The task:
The answer must be a word-for-word copy of the records below, with every picture left out.

Data items

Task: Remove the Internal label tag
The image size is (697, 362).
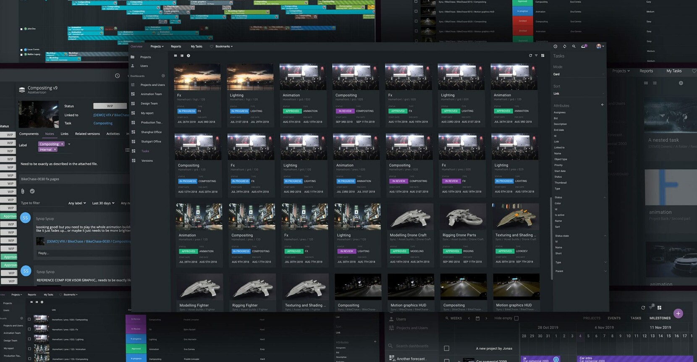Action: [x=55, y=150]
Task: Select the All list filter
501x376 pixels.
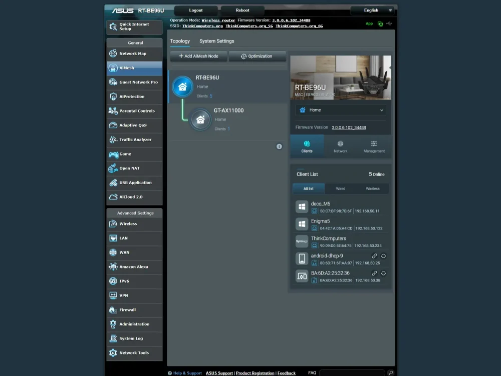Action: [308, 189]
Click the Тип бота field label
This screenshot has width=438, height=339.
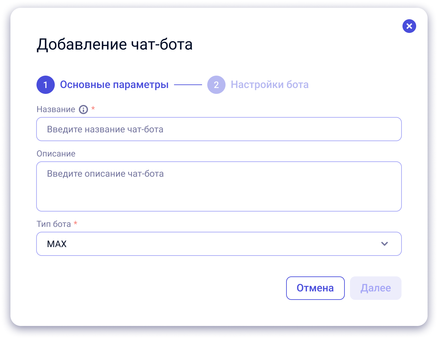coord(53,224)
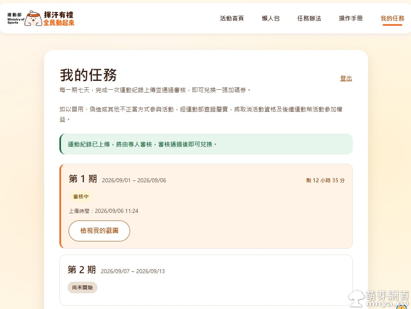Select the 我的任務 tab
This screenshot has width=411, height=309.
pyautogui.click(x=393, y=19)
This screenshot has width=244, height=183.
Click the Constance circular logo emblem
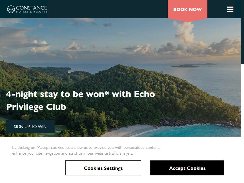[11, 9]
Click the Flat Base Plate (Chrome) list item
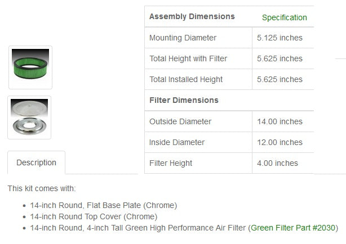 click(104, 205)
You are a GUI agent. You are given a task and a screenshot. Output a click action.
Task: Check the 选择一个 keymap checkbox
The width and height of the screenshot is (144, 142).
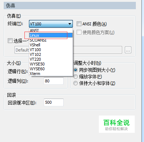click(10, 41)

Solution for this exercise:
Task: Remove the Internal label tag
The image size is (697, 362).
Action: [x=55, y=150]
Task: Select the All list filter
501x376 pixels.
Action: [308, 189]
Click the Тип бота field label
This screenshot has width=438, height=339.
coord(53,224)
Select the 我的任務 tab
This screenshot has width=411, height=309.
pyautogui.click(x=393, y=19)
This screenshot has width=244, height=183.
Click the Constance circular logo emblem
[11, 9]
Click the Flat Base Plate (Chrome) list item
 click(104, 205)
You are a GUI agent. You are given a task and a screenshot. Output a click action.
Task: Check the 选择一个 keymap checkbox
The width and height of the screenshot is (144, 142).
click(10, 41)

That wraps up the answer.